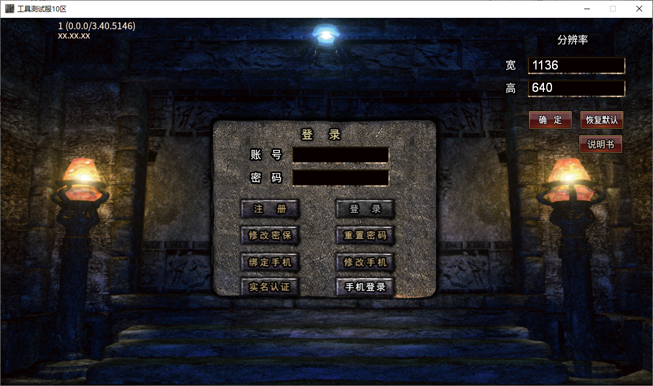The height and width of the screenshot is (386, 653).
Task: Focus the 账号 account input field
Action: click(x=341, y=155)
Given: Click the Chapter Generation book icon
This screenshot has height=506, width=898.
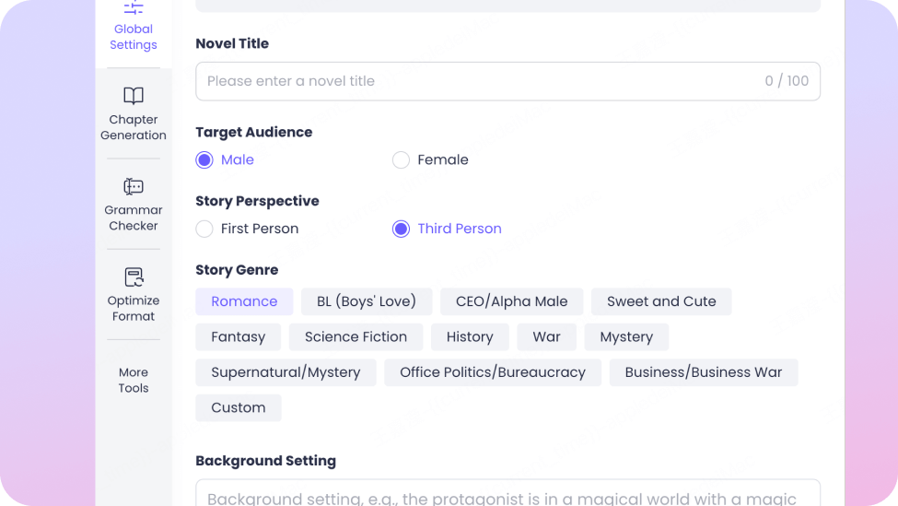Looking at the screenshot, I should 134,97.
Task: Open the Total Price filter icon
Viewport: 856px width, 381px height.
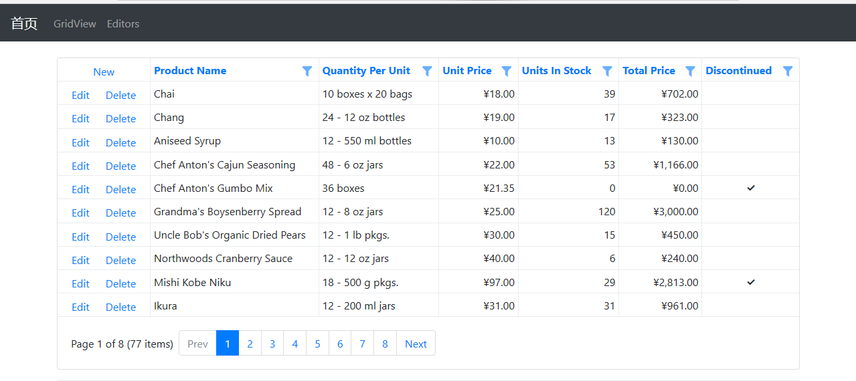Action: tap(690, 71)
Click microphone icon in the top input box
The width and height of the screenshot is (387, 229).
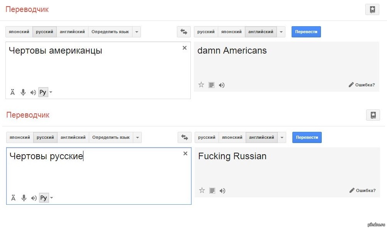pos(23,93)
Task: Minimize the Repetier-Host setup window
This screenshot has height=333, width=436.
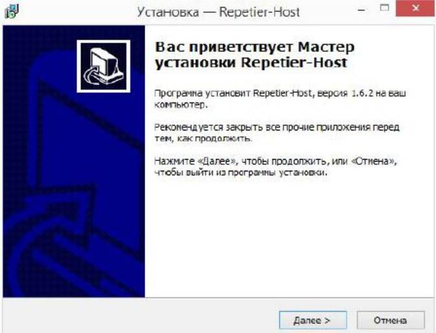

### [What is required]
Which lines in the data above hold the string "icon"? Return each of them.

### [Result]
Given: Click the Chapter Generation book icon
Task: Open the Total Price filter icon
Click microphone icon in the top input box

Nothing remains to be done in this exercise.